(DATASET RECORDS)

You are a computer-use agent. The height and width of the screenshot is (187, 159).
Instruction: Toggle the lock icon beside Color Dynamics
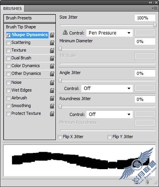pos(52,66)
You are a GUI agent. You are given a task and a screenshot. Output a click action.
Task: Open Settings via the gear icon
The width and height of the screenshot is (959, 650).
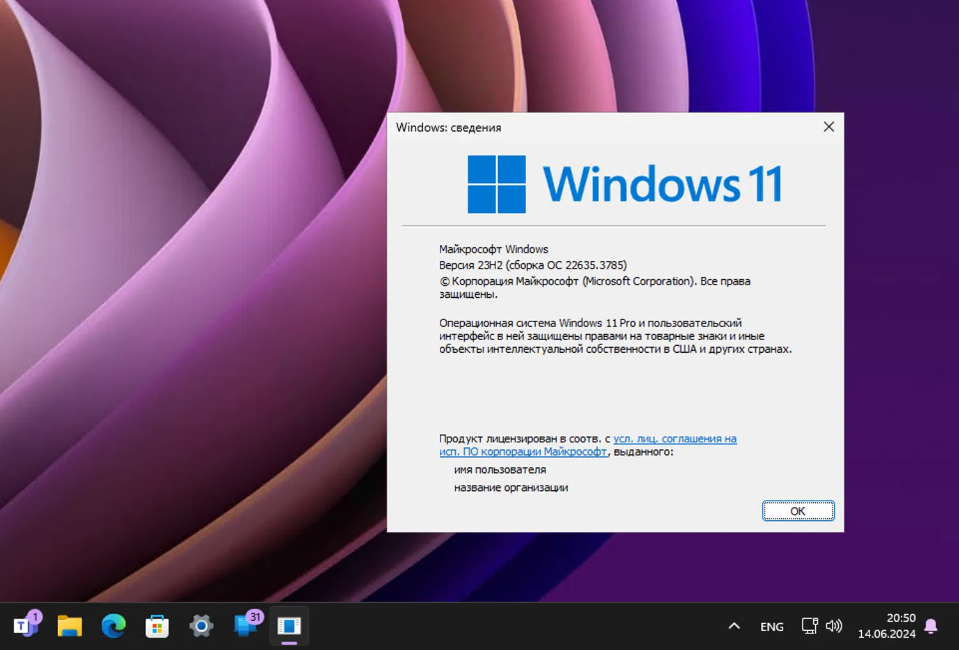201,626
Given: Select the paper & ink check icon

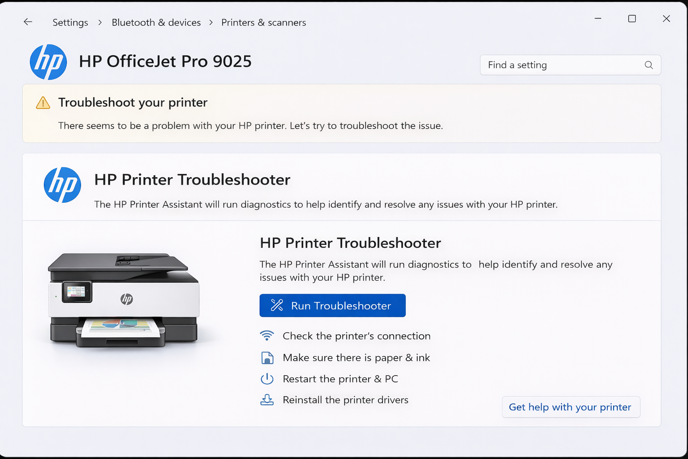Looking at the screenshot, I should click(x=267, y=357).
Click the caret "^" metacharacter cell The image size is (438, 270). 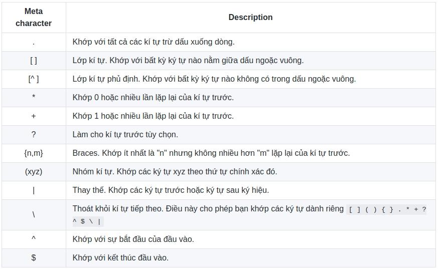(34, 239)
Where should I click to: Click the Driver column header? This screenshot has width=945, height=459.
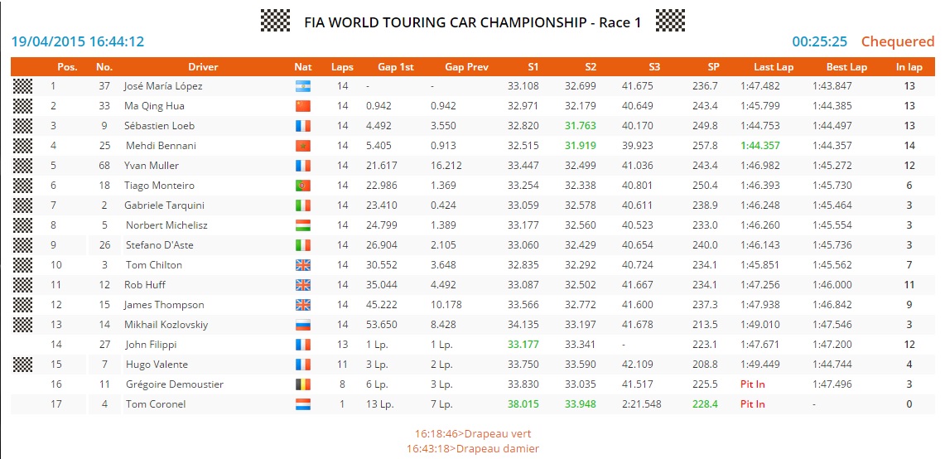(x=203, y=67)
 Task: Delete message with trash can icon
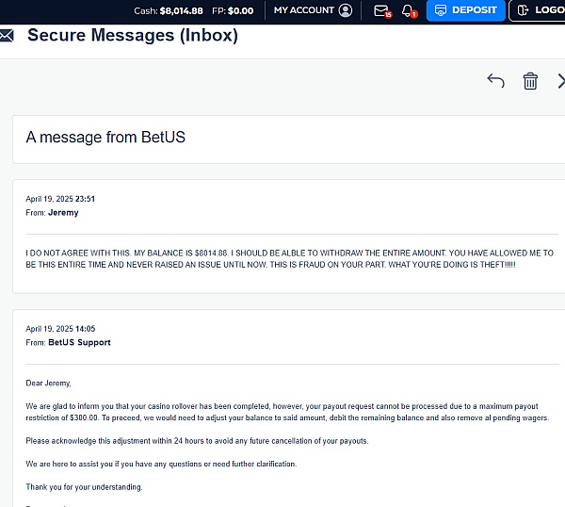coord(530,81)
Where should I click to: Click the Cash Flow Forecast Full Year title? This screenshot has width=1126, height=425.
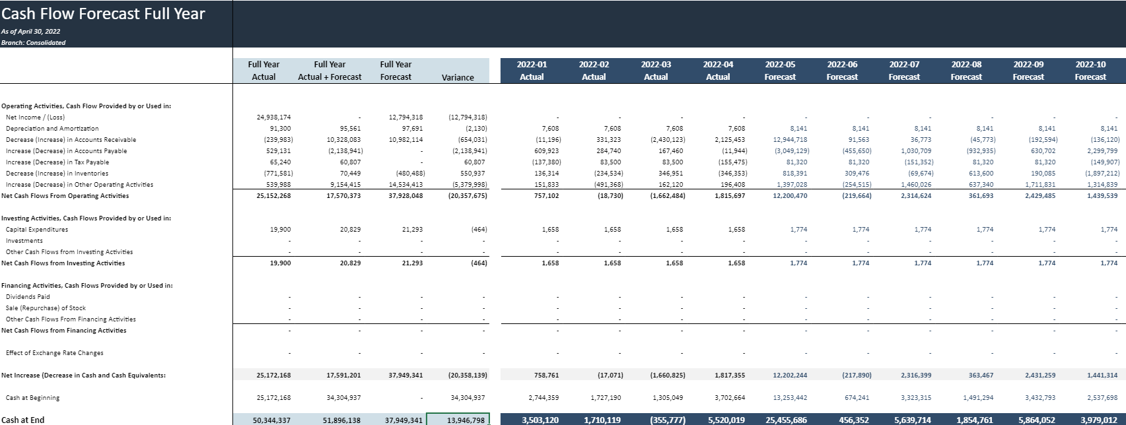(103, 14)
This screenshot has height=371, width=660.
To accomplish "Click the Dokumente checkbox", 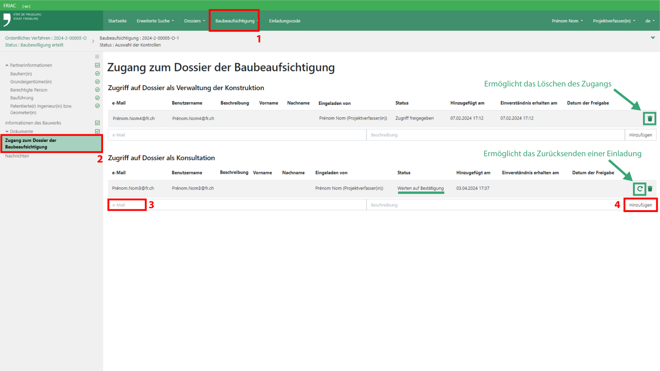I will [x=97, y=131].
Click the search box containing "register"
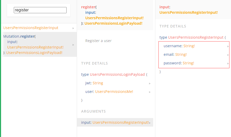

(End DATASET RECORDS)

WHAT TO DO —
Among the lines above, return those that contain the string "agent".

EXERCISE RESPONSE —
You are a computer-use agent. The height and width of the screenshot is (187, 159).
You are a GUI agent. You are given a task and a screenshot. Output a click action.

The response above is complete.